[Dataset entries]
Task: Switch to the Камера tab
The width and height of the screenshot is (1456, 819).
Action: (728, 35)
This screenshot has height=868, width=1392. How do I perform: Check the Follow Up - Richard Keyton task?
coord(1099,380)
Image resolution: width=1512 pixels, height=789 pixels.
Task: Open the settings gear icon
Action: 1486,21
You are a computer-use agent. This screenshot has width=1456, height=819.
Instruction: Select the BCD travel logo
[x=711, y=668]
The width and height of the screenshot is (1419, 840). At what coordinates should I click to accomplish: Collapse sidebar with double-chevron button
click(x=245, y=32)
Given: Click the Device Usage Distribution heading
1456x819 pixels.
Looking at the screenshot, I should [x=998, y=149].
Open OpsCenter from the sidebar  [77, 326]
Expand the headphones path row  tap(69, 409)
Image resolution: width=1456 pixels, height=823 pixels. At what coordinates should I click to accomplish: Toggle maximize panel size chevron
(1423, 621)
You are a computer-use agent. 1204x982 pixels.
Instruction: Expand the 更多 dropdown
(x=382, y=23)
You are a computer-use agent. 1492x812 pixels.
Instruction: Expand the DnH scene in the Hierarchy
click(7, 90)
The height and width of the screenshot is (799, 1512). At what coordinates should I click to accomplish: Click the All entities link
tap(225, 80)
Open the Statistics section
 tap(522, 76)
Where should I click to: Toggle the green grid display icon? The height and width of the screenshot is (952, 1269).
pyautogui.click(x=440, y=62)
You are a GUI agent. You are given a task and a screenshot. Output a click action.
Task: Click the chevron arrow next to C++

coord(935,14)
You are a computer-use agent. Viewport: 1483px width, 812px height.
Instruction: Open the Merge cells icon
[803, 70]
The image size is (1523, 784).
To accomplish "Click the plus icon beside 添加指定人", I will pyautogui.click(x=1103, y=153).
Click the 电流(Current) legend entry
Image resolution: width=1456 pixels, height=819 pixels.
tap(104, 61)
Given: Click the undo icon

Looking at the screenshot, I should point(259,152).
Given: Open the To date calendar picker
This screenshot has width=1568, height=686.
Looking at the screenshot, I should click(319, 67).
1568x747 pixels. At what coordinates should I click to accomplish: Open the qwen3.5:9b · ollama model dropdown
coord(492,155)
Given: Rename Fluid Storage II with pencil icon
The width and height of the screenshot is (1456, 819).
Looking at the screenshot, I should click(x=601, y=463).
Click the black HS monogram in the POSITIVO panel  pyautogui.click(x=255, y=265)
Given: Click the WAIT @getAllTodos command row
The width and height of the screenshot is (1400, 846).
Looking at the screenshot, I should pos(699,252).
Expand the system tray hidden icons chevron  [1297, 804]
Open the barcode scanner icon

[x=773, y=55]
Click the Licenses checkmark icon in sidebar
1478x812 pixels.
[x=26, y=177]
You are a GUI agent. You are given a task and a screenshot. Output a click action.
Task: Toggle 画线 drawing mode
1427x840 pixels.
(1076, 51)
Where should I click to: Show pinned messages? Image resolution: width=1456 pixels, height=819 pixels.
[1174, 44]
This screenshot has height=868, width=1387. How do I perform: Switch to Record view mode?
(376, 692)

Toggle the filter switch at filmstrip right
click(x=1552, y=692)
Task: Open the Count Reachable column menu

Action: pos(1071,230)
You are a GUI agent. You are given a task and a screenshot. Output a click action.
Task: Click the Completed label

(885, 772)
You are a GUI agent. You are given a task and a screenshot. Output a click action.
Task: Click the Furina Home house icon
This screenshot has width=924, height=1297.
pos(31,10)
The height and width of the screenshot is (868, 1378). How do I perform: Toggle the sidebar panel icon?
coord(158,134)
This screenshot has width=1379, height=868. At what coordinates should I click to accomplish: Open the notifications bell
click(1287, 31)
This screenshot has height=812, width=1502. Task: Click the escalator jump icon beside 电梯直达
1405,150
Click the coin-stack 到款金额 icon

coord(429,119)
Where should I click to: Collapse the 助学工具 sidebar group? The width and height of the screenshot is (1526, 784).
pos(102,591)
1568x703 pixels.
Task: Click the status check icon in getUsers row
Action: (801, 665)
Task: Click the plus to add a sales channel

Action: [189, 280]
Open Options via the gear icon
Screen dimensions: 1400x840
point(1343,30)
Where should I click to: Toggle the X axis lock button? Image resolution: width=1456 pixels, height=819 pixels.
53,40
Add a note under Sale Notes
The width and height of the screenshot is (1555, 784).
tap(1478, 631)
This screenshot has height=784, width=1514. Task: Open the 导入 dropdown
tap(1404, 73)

Work to be completed –
Copy all of the entries above exactly as shown.

Reply –
Task: Switch to the Камера tab
The width and height of the screenshot is (1456, 819).
Action: (728, 35)
This screenshot has height=868, width=1392. How do I perform: Check the Follow Up - Richard Keyton task?
coord(1099,380)
Image resolution: width=1512 pixels, height=789 pixels.
Task: Open the settings gear icon
Action: 1486,21
You are a computer-use agent. This screenshot has width=1456, height=819.
Instruction: Select the BCD travel logo
[x=711, y=668]
The width and height of the screenshot is (1419, 840). At what coordinates should I click to accomplish: Collapse sidebar with double-chevron button
click(x=245, y=32)
Given: Click the Device Usage Distribution heading
1456x819 pixels.
Looking at the screenshot, I should [x=998, y=149].
Open OpsCenter from the sidebar  [77, 326]
Expand the headphones path row  tap(69, 409)
Image resolution: width=1456 pixels, height=823 pixels. At what coordinates should I click to accomplish: Toggle maximize panel size chevron
(1423, 621)
You are a computer-use agent. 1204x982 pixels.
Instruction: Expand the 更多 dropdown
(x=382, y=23)
You are a computer-use agent. 1492x812 pixels.
Instruction: Expand the DnH scene in the Hierarchy
click(7, 90)
The height and width of the screenshot is (799, 1512). At what coordinates should I click to accomplish: Click the All entities link
tap(225, 80)
Open the Statistics section
 tap(522, 76)
Where should I click to: Toggle the green grid display icon? The height and width of the screenshot is (952, 1269).
pyautogui.click(x=440, y=62)
You are a GUI agent. You are given a task and a screenshot. Output a click action.
Task: Click the chevron arrow next to C++

coord(935,14)
You are a computer-use agent. Viewport: 1483px width, 812px height.
Instruction: Open the Merge cells icon
[803, 70]
The image size is (1523, 784).
To accomplish "Click the plus icon beside 添加指定人", I will pyautogui.click(x=1103, y=153).
Click the 电流(Current) legend entry
Image resolution: width=1456 pixels, height=819 pixels.
tap(104, 61)
Given: Click the undo icon

Looking at the screenshot, I should point(259,152).
Given: Open the To date calendar picker
This screenshot has width=1568, height=686.
Looking at the screenshot, I should click(319, 67).
1568x747 pixels. At what coordinates should I click to accomplish: Open the qwen3.5:9b · ollama model dropdown
coord(492,155)
Given: Rename Fluid Storage II with pencil icon
The width and height of the screenshot is (1456, 819).
Looking at the screenshot, I should click(x=601, y=463).
Click the black HS monogram in the POSITIVO panel  pyautogui.click(x=255, y=265)
Given: Click the WAIT @getAllTodos command row
The width and height of the screenshot is (1400, 846).
Looking at the screenshot, I should pos(699,252).
Expand the system tray hidden icons chevron  [1297, 804]
Open the barcode scanner icon

[x=773, y=55]
Click the Licenses checkmark icon in sidebar
1478x812 pixels.
[x=26, y=177]
You are a GUI agent. You are given a task and a screenshot. Output a click action.
Task: Toggle 画线 drawing mode
1427x840 pixels.
(1076, 51)
Where should I click to: Show pinned messages? Image resolution: width=1456 pixels, height=819 pixels.
[1174, 44]
This screenshot has height=868, width=1387. How do I perform: Switch to Record view mode?
(376, 692)

Toggle the filter switch at filmstrip right
click(x=1552, y=692)
Task: Open the Count Reachable column menu

Action: pos(1071,230)
You are a GUI agent. You are given a task and a screenshot. Output a click action.
Task: Click the Completed label

(885, 772)
You are a GUI agent. You are given a task and a screenshot. Output a click action.
Task: Click the Furina Home house icon
This screenshot has width=924, height=1297.
pos(31,10)
The height and width of the screenshot is (868, 1378). How do I perform: Toggle the sidebar panel icon?
coord(158,134)
This screenshot has width=1379, height=868. At what coordinates should I click to accomplish: Open the notifications bell
click(1287, 31)
This screenshot has height=812, width=1502. Task: Click the escalator jump icon beside 电梯直达
1405,150
Click the coin-stack 到款金额 icon

coord(429,119)
Where should I click to: Collapse the 助学工具 sidebar group? The width and height of the screenshot is (1526, 784).
pos(102,591)
1568x703 pixels.
Task: Click the status check icon in getUsers row
Action: (801, 665)
Task: Click the plus to add a sales channel

Action: [189, 280]
Open Options via the gear icon
Screen dimensions: 1400x840
point(1343,30)
Where should I click to: Toggle the X axis lock button? Image resolution: width=1456 pixels, height=819 pixels.
53,40
Add a note under Sale Notes
The width and height of the screenshot is (1555, 784).
tap(1478, 631)
This screenshot has height=784, width=1514. Task: Open the 导入 dropdown
tap(1404, 73)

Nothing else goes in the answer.